International Ice Hockey Federation

Canada flying high

Canada flying high

Dangerous Daoust pots 2, 44-year-old Finn Valila scores

Published 13.02.2018 20:45 GMT+10 | Author Andrew Podniek
Canada flying high
GANGNEUNG, SOUTH KOREA - FEBRUARY 13: Canada's Marie-Philip Poulin #29 celebrates with Meghan Agosta #2 after a first period goal against Finland during preliminary round action at the PyeongChang 2018 Olympic Winter Games. (Photo by Andre Ringuette/HHOF-IIHF Images)
Remembering last year’s loss at the Women’s Worlds, Canada came out firing on all cylinders and took advantage of some weak defence by the Finns, winning 4-1.

The result moves Canada to 2-0 at these Olympics. With the loss, the Finns fall to 0-2.

Shots favoured Canada 32-23, but the margin of dominance was much greater excpet for a few brief moments in the third when Finland played its best. The game was a disappointment for the Finns given how well they played against the U.S. in a narrow 3-1 loss two days ago.

"We played a solid 60 minutes, the whole team last game," said Finnish forward Riikka Valila. Okay, USA had the puck possession, and they are a really good team, but we could keep up with their tempo and really try to win the game. But today we weren’t even close."

"I think the team’s in a good spot right now," offered goalie Shannon Szabados. "We have some amazing forawrds with some poise and some patience and some great shots. I’m not really surprised with what they’ve been doing. We’ve just got to keep that moving forward."

Canada got just the start it needed, scoring on the first shift of the game. Isa Rahunen made a bad pass coming out of her end, and it was picked off by Melodie Daoust. She was quickly joined by Meghan Agosta to create a two-on-one, and Daoust’s pass across was perfect. Agosta counted the goal at 35 seconds.

"I just thought that the defenceman was coming for me, so I tried to hang a little bit more to drag that goalie out of her crease, and Agosta was just coming off the post with her stick down, which we talked about a lot with the coaches. She did that perfectly," Daoust said of the goal.

"I think the biggest thing with Noora being an experienced player and having played her a lot in the past, it’s getting to her early," Agosta noted. "She played a really good game, but I just think the biggest thing for us was getting at her early and burying those chances that we had."

Although the Canadians were the better team, Finland didn’t lay down in easy defeat. It battled physically all period long and nearly tied the score midway through when Rosa Lindstedt wired a shot off the post in behind Shannon Szabados.

The Canadians added a second goal on a tough break for another Finnish defender, Jenni Hiirikoski, the best in the world at her position. Skating out in front of her net, she looked up ice at the exact moment the puck hit a pebble in the ice and bounced over her stick. Marie-Philip Poulin was right there and made a nice move on Raty before back-handing a high shot in for a 2-0 lead.

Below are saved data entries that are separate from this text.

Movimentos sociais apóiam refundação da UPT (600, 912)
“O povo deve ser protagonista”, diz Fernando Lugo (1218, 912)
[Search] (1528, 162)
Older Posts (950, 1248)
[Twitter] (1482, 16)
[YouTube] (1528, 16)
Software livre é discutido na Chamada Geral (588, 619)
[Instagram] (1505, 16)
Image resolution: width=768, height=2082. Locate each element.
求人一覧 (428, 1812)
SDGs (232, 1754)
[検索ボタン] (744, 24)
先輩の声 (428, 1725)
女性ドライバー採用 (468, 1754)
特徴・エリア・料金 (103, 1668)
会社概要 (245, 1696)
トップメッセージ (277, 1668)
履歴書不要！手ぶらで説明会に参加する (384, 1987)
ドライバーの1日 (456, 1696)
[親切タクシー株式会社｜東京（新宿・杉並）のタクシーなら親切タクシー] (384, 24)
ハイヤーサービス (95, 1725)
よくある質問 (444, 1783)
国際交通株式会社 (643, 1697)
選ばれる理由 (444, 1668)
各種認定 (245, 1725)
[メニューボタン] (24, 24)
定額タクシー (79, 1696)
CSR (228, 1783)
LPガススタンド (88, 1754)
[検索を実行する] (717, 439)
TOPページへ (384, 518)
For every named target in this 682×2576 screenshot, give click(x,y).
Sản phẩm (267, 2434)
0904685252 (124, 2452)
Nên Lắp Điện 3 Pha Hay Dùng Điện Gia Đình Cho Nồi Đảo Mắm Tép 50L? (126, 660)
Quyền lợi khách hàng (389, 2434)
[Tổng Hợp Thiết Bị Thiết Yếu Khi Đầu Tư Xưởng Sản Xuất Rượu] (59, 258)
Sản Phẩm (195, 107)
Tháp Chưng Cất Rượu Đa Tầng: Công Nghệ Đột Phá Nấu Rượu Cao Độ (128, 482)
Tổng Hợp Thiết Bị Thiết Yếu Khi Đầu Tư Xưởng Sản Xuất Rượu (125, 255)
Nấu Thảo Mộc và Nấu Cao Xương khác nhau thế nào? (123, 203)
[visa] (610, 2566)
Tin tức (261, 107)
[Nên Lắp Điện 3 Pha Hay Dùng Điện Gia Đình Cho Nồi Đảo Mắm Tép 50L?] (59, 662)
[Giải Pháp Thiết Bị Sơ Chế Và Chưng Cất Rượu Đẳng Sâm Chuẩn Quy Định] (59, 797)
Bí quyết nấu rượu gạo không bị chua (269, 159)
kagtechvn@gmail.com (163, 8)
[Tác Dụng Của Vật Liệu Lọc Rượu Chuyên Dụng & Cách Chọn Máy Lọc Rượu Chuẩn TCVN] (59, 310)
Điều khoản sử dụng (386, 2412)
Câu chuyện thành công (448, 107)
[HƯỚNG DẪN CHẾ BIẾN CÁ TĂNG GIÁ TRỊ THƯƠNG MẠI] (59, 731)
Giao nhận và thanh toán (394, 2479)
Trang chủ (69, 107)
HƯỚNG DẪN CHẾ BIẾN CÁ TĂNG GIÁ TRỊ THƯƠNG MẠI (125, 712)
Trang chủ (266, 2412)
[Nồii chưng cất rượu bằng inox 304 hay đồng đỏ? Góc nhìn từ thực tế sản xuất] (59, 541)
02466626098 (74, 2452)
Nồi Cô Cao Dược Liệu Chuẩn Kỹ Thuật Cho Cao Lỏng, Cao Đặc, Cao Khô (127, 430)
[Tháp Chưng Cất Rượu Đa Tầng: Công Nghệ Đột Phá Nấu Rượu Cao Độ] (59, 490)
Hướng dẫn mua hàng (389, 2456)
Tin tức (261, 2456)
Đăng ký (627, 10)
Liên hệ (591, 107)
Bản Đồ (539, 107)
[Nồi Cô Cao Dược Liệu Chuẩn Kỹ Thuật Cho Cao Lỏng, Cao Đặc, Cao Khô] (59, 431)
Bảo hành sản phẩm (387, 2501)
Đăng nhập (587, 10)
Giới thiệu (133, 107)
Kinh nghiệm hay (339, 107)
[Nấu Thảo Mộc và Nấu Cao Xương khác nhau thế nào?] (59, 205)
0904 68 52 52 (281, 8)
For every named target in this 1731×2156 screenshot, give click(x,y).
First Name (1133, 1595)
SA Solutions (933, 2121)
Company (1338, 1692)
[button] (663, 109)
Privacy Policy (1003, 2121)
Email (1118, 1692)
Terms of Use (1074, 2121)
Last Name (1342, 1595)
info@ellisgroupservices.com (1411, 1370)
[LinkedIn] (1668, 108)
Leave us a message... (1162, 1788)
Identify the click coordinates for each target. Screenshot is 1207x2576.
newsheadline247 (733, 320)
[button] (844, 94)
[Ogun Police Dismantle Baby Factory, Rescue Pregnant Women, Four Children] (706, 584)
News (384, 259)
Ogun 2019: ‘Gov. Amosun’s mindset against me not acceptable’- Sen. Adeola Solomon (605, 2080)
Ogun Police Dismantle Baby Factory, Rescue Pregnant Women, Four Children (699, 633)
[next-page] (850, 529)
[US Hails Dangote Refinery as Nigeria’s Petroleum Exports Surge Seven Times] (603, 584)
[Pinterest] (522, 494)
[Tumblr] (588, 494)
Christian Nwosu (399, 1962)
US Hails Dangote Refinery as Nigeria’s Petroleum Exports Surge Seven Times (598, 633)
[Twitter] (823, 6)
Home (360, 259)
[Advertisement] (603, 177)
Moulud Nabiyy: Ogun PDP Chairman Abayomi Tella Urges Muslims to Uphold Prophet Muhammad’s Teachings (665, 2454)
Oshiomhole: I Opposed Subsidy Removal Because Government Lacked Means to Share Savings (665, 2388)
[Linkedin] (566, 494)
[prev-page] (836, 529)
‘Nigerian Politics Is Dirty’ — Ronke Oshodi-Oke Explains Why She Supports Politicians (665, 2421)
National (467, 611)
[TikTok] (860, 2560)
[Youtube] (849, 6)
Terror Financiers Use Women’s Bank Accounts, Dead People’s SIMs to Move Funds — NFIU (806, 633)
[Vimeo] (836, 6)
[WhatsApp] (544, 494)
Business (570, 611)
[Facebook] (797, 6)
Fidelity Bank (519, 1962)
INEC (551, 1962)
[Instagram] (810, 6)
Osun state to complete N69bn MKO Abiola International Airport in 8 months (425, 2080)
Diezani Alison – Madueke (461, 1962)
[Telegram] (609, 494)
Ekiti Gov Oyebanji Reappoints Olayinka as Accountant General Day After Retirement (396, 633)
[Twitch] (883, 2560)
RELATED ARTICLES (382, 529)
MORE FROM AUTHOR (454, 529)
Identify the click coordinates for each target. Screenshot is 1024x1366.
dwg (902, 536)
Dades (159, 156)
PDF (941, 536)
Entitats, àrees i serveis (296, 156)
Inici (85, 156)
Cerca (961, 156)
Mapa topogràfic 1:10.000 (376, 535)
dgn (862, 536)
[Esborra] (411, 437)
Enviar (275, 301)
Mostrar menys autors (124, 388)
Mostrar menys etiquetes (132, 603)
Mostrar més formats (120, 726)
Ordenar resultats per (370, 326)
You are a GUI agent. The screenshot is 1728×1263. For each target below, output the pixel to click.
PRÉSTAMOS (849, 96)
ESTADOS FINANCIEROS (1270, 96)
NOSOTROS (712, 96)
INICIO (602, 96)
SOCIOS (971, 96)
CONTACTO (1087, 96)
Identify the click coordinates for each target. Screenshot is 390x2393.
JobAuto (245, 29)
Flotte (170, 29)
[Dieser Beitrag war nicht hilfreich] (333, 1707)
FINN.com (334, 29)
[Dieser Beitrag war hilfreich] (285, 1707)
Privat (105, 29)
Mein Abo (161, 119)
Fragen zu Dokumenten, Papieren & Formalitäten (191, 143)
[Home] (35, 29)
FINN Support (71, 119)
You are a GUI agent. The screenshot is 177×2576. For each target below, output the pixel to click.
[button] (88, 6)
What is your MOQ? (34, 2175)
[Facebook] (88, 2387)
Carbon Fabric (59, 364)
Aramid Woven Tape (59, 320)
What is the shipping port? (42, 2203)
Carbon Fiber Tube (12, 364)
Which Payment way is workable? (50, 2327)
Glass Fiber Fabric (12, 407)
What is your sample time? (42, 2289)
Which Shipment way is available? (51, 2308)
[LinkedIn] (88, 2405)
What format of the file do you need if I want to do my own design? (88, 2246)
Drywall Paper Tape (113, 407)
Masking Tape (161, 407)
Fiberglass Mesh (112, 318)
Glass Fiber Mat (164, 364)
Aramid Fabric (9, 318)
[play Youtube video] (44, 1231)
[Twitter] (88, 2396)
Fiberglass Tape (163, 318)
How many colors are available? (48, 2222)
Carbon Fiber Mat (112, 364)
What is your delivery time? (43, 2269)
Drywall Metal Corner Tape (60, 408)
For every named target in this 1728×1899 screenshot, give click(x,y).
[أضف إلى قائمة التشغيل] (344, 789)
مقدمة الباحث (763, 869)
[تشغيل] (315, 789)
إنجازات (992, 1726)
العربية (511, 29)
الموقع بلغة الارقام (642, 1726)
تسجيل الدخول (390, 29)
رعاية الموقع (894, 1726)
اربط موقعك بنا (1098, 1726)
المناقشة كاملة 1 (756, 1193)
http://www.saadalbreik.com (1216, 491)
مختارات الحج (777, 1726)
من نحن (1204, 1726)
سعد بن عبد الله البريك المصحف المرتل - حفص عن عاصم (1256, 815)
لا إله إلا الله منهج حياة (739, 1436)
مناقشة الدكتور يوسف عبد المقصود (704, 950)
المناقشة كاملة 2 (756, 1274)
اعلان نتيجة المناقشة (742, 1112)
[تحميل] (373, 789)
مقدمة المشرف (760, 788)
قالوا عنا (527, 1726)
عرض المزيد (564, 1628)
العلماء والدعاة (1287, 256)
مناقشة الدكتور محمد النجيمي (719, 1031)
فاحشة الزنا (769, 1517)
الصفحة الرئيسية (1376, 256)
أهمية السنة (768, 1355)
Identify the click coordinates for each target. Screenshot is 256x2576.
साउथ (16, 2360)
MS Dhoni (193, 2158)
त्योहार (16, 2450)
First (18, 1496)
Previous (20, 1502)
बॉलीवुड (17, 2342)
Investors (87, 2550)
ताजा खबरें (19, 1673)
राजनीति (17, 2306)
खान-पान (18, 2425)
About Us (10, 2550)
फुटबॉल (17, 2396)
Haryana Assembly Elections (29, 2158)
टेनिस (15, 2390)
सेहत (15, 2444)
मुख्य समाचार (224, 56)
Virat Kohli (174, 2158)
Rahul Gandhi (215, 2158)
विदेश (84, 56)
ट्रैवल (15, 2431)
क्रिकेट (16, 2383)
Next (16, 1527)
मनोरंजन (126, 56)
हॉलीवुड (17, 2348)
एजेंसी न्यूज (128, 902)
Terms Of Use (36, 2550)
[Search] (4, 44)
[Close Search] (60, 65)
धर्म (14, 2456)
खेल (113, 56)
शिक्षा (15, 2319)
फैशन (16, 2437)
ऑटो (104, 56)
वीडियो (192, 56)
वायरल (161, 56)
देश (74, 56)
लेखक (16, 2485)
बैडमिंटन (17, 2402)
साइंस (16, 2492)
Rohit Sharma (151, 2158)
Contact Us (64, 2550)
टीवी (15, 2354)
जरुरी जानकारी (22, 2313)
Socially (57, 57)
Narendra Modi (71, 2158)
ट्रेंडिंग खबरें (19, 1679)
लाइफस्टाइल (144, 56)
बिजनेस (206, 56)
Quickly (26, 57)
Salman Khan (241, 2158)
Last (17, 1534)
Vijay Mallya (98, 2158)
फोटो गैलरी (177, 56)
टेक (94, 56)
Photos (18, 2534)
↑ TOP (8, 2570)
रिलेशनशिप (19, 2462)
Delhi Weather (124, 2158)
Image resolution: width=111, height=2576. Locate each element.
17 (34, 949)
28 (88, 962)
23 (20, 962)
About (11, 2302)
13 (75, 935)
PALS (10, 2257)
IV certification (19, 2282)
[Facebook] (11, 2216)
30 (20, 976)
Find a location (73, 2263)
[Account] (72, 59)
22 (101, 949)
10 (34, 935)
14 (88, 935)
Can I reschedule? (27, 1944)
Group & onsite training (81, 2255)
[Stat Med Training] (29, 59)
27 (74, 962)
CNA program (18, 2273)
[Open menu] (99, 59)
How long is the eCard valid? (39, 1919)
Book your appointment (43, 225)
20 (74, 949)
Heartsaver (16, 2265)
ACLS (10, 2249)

"There are no excuses," Hiirikoski said. "Canada was really good today, and we weren’t there in the beginning. We had two really difficult periods."

Canada thought it had scored a third goal with 4.5 seconds left in the period, on a power play, but video review denied the goal.

Relentless can’t begin to describe Canada’s continued play in the second. The Olympic champions made it 3-0 all the same at 8:18 off a nice pass to the middle by Laura Fortino to Daoust. She faked a shot to give her a clear view of Raty, then snapped a low drive to the stick side.

Then, at 18:26, the Canadians made it 4-0, capitalizing on a bad line change by the Finns. Jillian Saulnier went in alone on Raty and hit the same spot as Daoust on her goal a few minutes earlier, the 4-0 score line now giving the team plenty of breathing room.

Riikka Valila got the Finns on the board at 7:17 of the third off a scramble in front. The 44-year-old is now the oldest woman to score a goal in either the Olympics or Women's Worlds. Unfortunately, it was too little too late for Suomi.

"We didn't play well in those first two periods," Valila said. "But we really talked in the second intermission that we had to step it up. We could do it. It was good we got those last 20 minutes in a good way. But that’s not enough when you play against Canada, for sure."

Soon after Valila's shutout-breaker, Susanna Tapani showed Morenz-like speed, flying past two Canadian defenders through the middle to create a breakaway only to be stoned by Szabados in the end.

Coach Pasi Mustonen pulled Raty with just under four minutes to play, but the extra skater had no effect on the game's outcome.

Canada finishes its round robin with a much-anticipated battle against the United States on Thursday afternoon, after which the Finns play the Olympic Athletes from Russia. All four nations in Group A advance to the playoffs, but these games will determine which earn a bye directly to the semi-finals and which have to play an extra game in the  quarters.